Rejestracja na zajęcia uzupełniające - III rok st. stacj. I st. sem. letni 24/25

The online registration for 3rd-year BA tutorials will commence on Friday 31st January at 7.00 pm and will close on Sunday 2nd February at 11.59 pm. In order to register students access the following website: usosweb.uni.lodz.pl.

Each student chooses one course out of four. All of the courses expand on earlier, obligatory classes that everyone had taken.

There are limits to the number of students in the groups. In the case of denied access to the group, please make an alternative choice.

Course descriptions of available courses can be found below:

1. dr hab. Michał Lachman, prof. UŁ, 

2. dr Monika Kocot, British Literature 4
The course will look at contemporary British literary texts (poems, short stories, novels and plays) to explore various aspects of (playful) subversion in culture, transgression of generic and aesthetic norms, and the transformative power of “engaged” literature. Although these themes do appear in mainstream literature, they are most often explored by authors representing social, political, and ethnic minorities. That is why we will be reading and discussing texts written in Great Britain (with a particular focus on Scotland), and in former British colonies (Canada, Australia, South Africa). Feel free to join us to discover British literature you have never heard of.

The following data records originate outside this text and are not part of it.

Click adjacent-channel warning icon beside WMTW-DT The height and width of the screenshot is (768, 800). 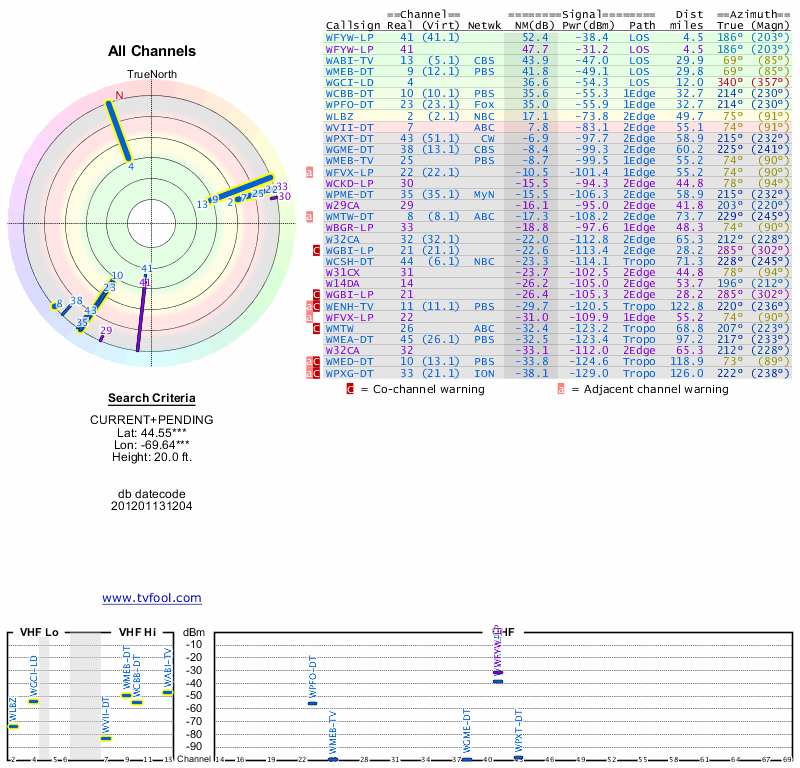[309, 217]
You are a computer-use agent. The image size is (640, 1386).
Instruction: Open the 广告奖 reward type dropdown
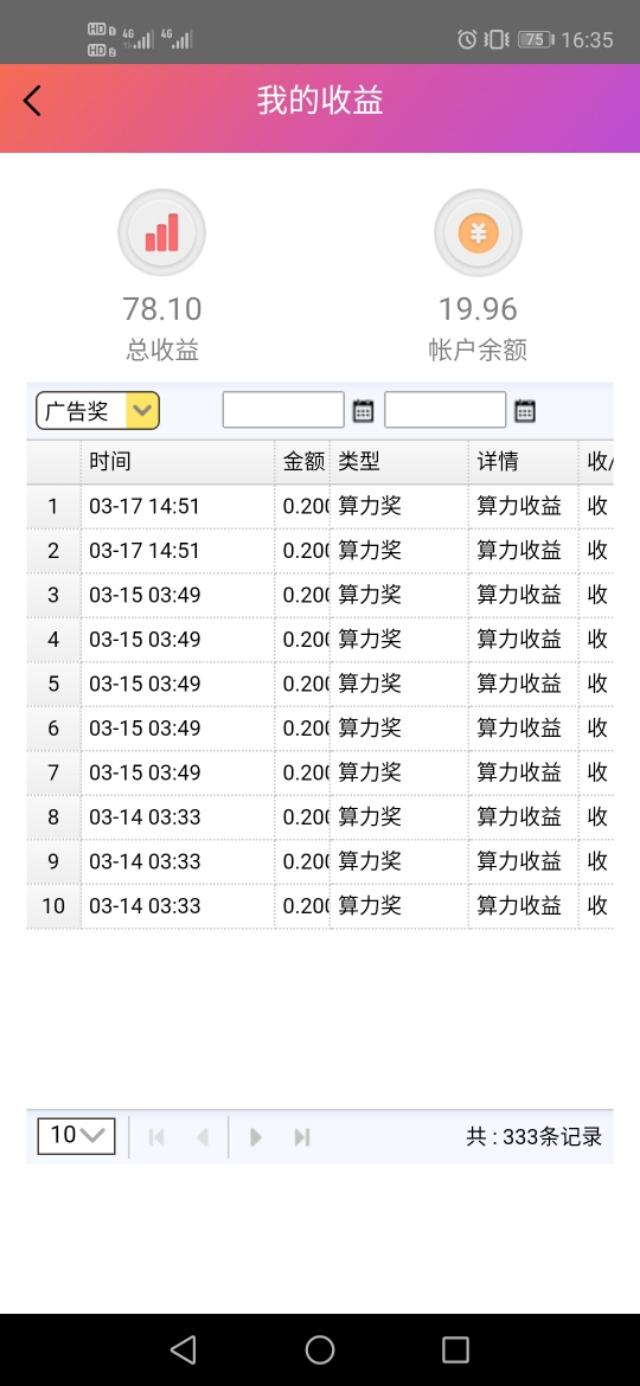click(x=97, y=410)
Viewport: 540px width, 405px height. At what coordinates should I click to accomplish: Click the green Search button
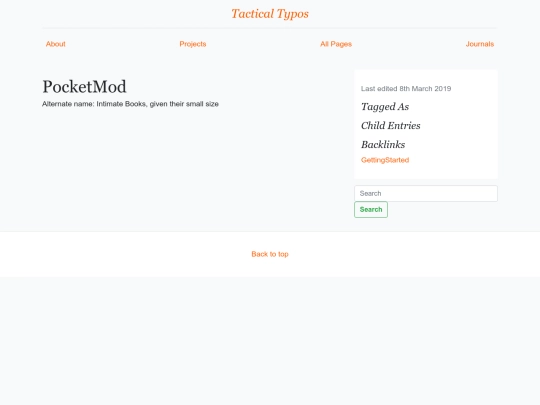point(371,209)
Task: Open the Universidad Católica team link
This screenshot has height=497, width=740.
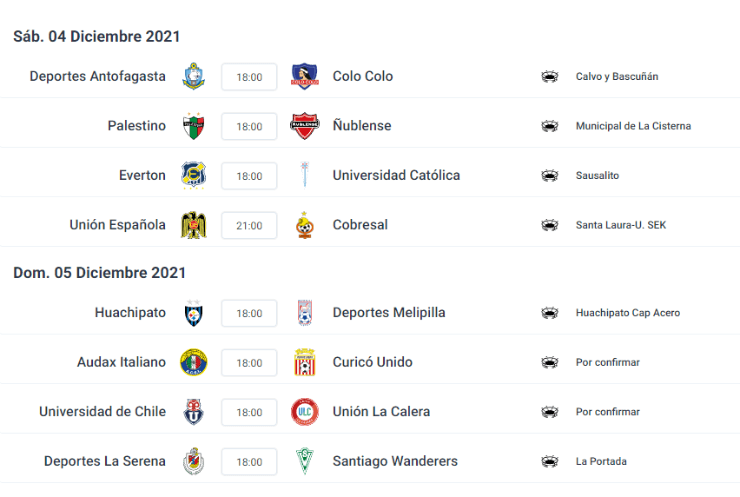Action: tap(396, 175)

3. dr Joanna Matyjaszczyk, Constructing 'the Other' in English literature (British Literature 1 & 2)
This course explores the construction and deconstruction of "Otherness" in various works of English literature, focusing particularly on medieval and early modern popular literature, as well as Victorian and postmodern fiction. We will examine a range of texts, including popular ballads, romances, short stories, tales, and fragments of plays and novels. Through these works, we will investigate how different literary forms centre their narrative voices, plots, and characters around the figure of the Other and how they engage in the discourses of physical difference and monstrosity, ethnic and religious prejudice, anti-feminism, and witchcraft.

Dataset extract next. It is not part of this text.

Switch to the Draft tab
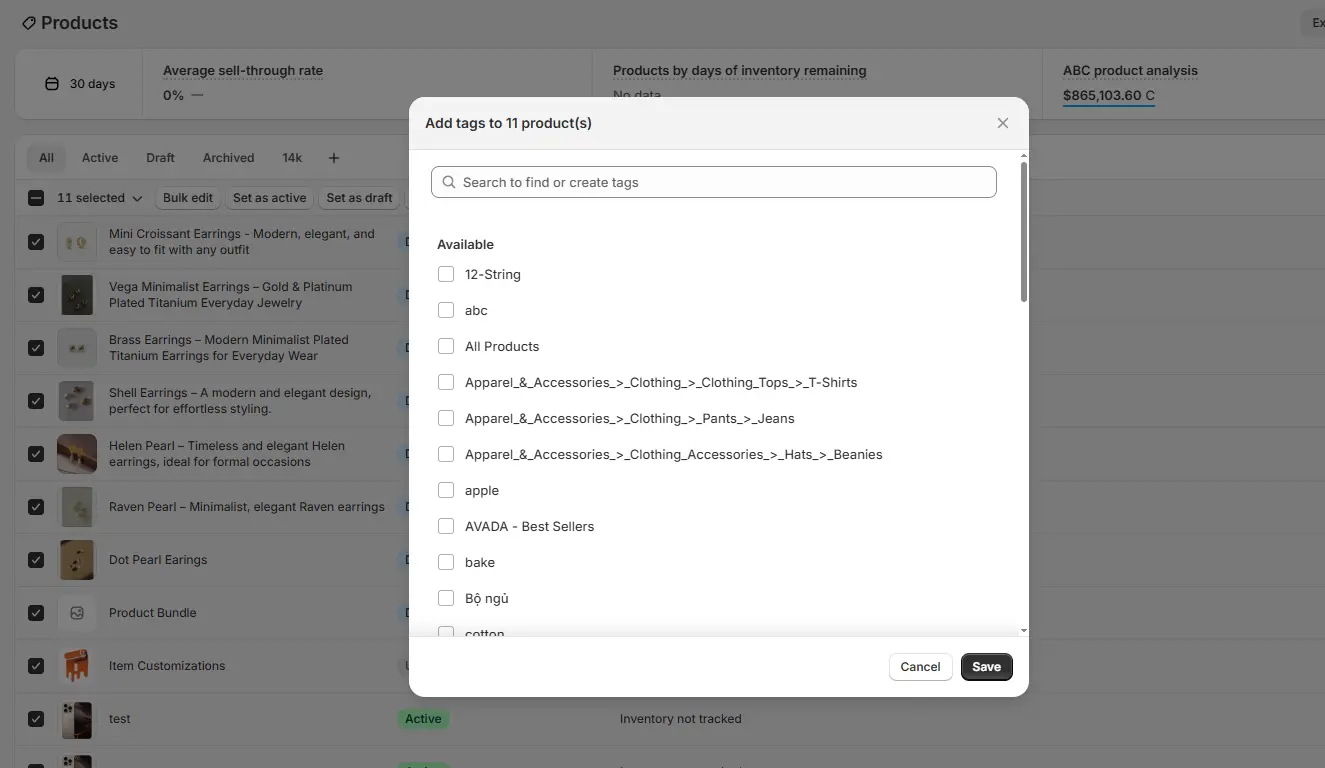(160, 157)
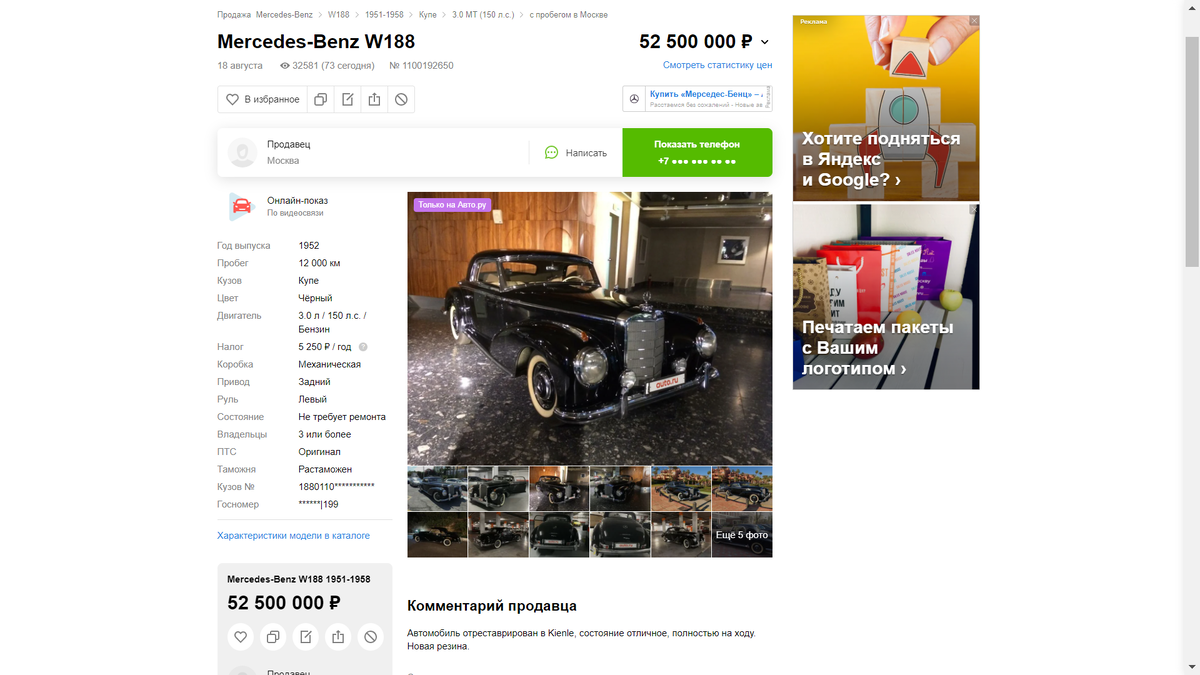Open Смотреть статистику цен link
This screenshot has height=675, width=1200.
717,65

4, dr hab.Anna Cichosz, prof. UŁ, Eald Englisc for beginners (History of English 2)
This course of Old English as a foreign language will cover all the basics of the Old English language, giving students access to simple texts written in this language, and some more advanced literature (with the help of glossaries and dictionaries). You can expect language and translation exercises just like during a regular course of a foreign language, on the basis of online and printed materials, accompanied by presentations on selected aspects of the Anglo-Saxon culture and every day life.